The Indian real estate sector saw a jump in sentiment between April and June, a report released on Tuesday said. According to Knight Frank-NAREDCO Real Estate Sentiment Index Q2 2023, the current sentiment score during the quarter rose to 63 from 57 in the previous quarter, which ended on March 31.
It was, however, lower than 68 and 65 noted during January-March 2022 and October-December 2021 respectively.
The current sentiment index indicates the respondents' assessment of the present scenario compared to six months ago. A score of 50 represents a neutral view or status quo, a score above 50 demonstrates a positive sentiment and a score below 50 indicates a negative sentiment.
The future sentiment index, which represents the expectations for the next six months, also saw an uptick during the quarter to 64 from 61 in the previous quarter.
"Despite facing high inflation in developed markets, the Indian economy demonstrated resilience and bounced back, instilling confidence in stakeholders regarding the stability of the domestic economic climate and real estate sector performance over the next six months," said Shishir Baijal, chairman and managing director at Knight Frank India.
He added that the resilience of the Indian economy amid turbulent global developments and the inflation staying between the Reserve Bank of India's tolerance limit of 2-6 per cent led to the jump in both scores. In June, India's retail inflation stood at 4.81 per cent.
In all the zones, the sentiment was the highest in the East zone at 73. It was followed by 70 in the North and 64 in the West. All these zones saw a rise in the sentiment score from the previous quarter.
More From This Section
The South zone saw some moderation with the sentiment score falling from 62 in the previous quarter to 55 between April and June.
Outlook of the residential market
In the residential market, the report said, the sentiment was optimistic on all fronts - sales, launches and pricing. "Compared to the past quarter, the percentage of stakeholders who expect residential sector growth has increased this time on all fronts," it said.
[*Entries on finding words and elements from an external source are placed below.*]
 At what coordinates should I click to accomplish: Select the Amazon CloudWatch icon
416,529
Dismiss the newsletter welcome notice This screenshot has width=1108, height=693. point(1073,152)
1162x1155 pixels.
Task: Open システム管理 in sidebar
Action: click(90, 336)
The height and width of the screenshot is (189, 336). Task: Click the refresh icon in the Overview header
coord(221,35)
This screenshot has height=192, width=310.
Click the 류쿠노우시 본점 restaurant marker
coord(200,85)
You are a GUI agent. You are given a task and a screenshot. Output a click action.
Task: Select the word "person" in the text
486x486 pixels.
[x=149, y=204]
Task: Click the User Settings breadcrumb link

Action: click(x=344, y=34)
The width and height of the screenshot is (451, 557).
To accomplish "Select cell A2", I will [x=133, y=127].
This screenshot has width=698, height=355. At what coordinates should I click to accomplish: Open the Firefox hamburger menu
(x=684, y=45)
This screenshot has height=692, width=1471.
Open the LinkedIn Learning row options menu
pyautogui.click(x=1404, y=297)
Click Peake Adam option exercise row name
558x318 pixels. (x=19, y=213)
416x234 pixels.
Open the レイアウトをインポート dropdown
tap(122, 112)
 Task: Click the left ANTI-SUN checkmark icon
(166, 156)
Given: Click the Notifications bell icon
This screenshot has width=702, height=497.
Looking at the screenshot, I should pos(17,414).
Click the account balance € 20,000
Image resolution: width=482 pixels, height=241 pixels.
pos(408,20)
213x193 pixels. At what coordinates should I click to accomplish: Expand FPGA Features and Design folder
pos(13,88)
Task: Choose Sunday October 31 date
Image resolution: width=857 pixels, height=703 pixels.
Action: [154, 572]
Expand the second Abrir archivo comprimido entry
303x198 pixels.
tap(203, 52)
Owing to the rate hike pause by the Monetary Policy Committee (MPC), between April and June, 55 per cent of the respondents expected residential sales to increase in the next six months. This is higher than 48 per cent who said the same in the January-March quarter.
In terms of launches, 62 per cent of the stakeholders said that residential launches will improve in the next six months. It was 56 per cent in the previous quarter.
However, a majority of respondents also believe that the sector will continue to see price hikes. 64 per cent of them said they expect residential prices to increase in the next six months on the back of steady demand for residential property. In comparison, 61 per cent of the respondents held a similar view in the previous quarter.
Outlook of the office space market
The outlook for office real estate also remains upbeat.
"Despite the potential threat of recession in developed markets, stakeholders maintain an upbeat outlook due to strong demand from India-facing businesses, the flexibility offered, and the rise of global capability centres within the country. This resilience further reinforces the positive sentiment in office leasing," said Rajan Bandelkar, president of NAREDCO.
Half of the respondents said office leasing will increase in the next six months. In the previous quarter too, 50 per cent held a similar view.
47 per cent of survey respondents also said they expect office supply to improve in the next six months. In the previous quarter, the figure was 43 per cent.
However, the expectations of price hikes were a highlight here too. 45 per cent of the respondents expect office rents to increase, whereas, in the previous quarter, it was at 38 per cent.